#### WHAT IS EXPECTED
Reproduce the listing below line for line, without altering a single character.

..........

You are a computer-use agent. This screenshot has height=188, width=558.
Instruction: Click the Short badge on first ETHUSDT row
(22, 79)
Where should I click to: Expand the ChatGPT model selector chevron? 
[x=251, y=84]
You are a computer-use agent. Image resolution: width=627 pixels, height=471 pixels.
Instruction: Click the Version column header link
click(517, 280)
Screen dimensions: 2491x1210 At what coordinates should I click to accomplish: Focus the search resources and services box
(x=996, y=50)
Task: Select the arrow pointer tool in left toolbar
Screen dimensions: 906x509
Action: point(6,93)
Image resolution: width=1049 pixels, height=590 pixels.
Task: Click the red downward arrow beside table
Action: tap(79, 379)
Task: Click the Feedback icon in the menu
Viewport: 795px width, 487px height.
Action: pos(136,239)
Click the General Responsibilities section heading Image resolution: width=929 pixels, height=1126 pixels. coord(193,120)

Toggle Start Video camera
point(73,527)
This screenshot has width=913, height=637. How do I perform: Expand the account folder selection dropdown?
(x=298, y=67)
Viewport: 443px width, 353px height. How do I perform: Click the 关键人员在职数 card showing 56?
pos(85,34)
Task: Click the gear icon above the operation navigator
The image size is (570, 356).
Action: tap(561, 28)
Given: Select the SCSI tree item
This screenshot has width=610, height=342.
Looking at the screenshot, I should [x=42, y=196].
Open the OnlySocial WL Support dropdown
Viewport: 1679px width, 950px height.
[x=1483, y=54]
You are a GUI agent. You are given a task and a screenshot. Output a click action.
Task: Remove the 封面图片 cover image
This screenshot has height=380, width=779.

..........

#### SOLUTION TO THIS TASK
You are a computer-use agent. This screenshot has height=188, width=558.
Instruction: Click the Short badge on first ETHUSDT row
(22, 79)
Where should I click to: Expand the ChatGPT model selector chevron? 
[x=251, y=84]
You are a computer-use agent. Image resolution: width=627 pixels, height=471 pixels.
Instruction: Click the Version column header link
click(517, 280)
Screen dimensions: 2491x1210 At what coordinates should I click to accomplish: Focus the search resources and services box
(x=996, y=50)
Task: Select the arrow pointer tool in left toolbar
Screen dimensions: 906x509
Action: point(6,93)
Image resolution: width=1049 pixels, height=590 pixels.
Task: Click the red downward arrow beside table
Action: tap(79, 379)
Task: Click the Feedback icon in the menu
Viewport: 795px width, 487px height.
Action: pos(136,239)
Click the General Responsibilities section heading Image resolution: width=929 pixels, height=1126 pixels. coord(193,120)

Toggle Start Video camera
point(73,527)
This screenshot has width=913, height=637. How do I perform: Expand the account folder selection dropdown?
(x=298, y=67)
Viewport: 443px width, 353px height. How do I perform: Click the 关键人员在职数 card showing 56?
pos(85,34)
Task: Click the gear icon above the operation navigator
The image size is (570, 356).
Action: tap(561, 28)
Given: Select the SCSI tree item
This screenshot has width=610, height=342.
Looking at the screenshot, I should [x=42, y=196].
Open the OnlySocial WL Support dropdown
Viewport: 1679px width, 950px height.
[x=1483, y=54]
You are a GUI agent. You are given a task and a screenshot. Output a click action.
Task: Remove the 封面图片 cover image
This screenshot has height=380, width=779.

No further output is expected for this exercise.